Unless you've got an urgent need to sell those, though, does it really matter? The crash has no impact on the real value of the business underlying those stocks.
Indeed, the crash just might be providing you the opportunity to buy more shares of a company you already thought highly enough of to own.
That said, it's far easier said than done to watch your apparent net worth crumble in a market crash while stoically searching out ways to hand over even more cash to buy those falling shares.
In fact, it's darn near impossible to do, unless you've got both a stable financial foundation and the mind-set of a value investor in the best traditions of Benjamin Graham and Warren Buffett.
Mind over matter
Having a stable financial foundation matters, because the one thing that can ruin your best investing plans is being required to sell your shares while they're busy crashing for no good reason.
With enough cash in the bank to handle life's little surprises, and enough insurance to cover the bigger ones, you can dramatically reduce the potential need to sell your shares to cover an unexpected event.
With that foundation firmly in place, you can then turn your attention toward what you're able to buy for the money you're putting to work — the essence of value investing.
Take a look at the companies in this table, for instance:
Company | Dividend Yield | P/E | Fall from 52-Week High |
JB Hi-Fi Limited (ASX: JBH) | 5.4% | 14.2 | 34% |
Ardent Leisure (ASX: AAD) | 10.3% | 9.1 | 34% |
AMP Limited (ASX: AMP) | 8.0% | 12.1 | 36% |
Wotif.com (ASX: WTF) | 5.8% | 15.7 | 36% |
Macquarie Group (ASX: MQG) | 9.0% | 7.5 | 46% |
They've all lost at least a third of their market cap vs. their 52-week highs, yet they have excellent dividend yields and anything from downright cheap (Macquarie) to reasonable (Wotif and JB Hi-Fi) valuations.
While that doesn't make them automatic buys, they do have decent prospects, and a lowered market price should attract value investors' attention.
Nevertheless, for shares to fall that far, that fast often indicates that there are very real risks that had not been previously fully priced into their shares.
So what's wrong with them?
JB Hi-Fi is contending with slowing sales growth, the online threat and low consumer confidence levels. Arguably, when the shares were trading over $20, too much optimism was priced into them.
Ardent Leisure operates bowling centres, a couple of Gold Coast theme parks and health clubs. You probably get the idea as to why the shares have been marked down. Online hotel booking site Wotif is in the same boat. AMP and Macquarie have fallen along with the general sharemarket.
The future counts
The market currently views these companies as somewhat damaged goods.
Still, the question of whether they're worth owning now depends on their prospects for the future, rather than where their share price is trading today.

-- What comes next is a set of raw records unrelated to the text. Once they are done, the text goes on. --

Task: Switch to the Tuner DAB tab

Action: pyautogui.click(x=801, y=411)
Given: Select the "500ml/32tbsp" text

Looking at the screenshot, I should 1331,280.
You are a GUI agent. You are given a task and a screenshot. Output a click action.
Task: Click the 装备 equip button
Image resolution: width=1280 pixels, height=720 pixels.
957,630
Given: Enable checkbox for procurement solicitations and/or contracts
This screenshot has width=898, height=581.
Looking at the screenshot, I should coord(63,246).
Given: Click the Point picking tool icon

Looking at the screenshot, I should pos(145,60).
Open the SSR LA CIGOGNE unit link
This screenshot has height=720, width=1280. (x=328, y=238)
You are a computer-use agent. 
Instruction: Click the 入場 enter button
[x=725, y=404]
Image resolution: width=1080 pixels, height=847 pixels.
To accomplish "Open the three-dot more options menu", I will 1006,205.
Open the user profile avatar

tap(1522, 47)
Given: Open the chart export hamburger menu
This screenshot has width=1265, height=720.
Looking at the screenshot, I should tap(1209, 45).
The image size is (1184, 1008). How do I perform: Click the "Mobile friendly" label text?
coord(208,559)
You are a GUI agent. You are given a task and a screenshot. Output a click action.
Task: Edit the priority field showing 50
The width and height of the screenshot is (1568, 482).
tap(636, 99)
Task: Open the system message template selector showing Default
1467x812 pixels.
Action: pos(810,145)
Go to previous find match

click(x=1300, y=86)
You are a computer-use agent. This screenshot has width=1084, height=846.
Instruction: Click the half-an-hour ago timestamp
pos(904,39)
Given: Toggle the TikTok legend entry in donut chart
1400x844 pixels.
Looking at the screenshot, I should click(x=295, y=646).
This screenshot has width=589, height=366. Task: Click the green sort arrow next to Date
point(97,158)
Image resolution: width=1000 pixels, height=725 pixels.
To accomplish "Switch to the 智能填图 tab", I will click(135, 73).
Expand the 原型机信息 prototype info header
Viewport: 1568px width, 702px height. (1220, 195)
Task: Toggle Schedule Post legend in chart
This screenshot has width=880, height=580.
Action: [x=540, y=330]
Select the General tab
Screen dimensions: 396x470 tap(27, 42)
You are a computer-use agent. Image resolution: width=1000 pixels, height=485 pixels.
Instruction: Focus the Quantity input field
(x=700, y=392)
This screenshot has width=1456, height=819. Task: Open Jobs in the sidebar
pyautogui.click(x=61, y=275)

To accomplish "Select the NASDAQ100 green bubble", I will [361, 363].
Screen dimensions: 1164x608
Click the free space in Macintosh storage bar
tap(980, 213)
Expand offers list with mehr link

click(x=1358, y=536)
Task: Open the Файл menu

After all, the market has a short memory, and improved performance in the future will quickly erase today's punishment for perceived — or potentially even real — wrongdoings.
If you think their futures are bright in spite of their current troubles, today's lowered prices certainly give you more for your money than you would have gotten at earlier, higher prices.
If you're at all inclined toward value investing, that should bring a smile to your face.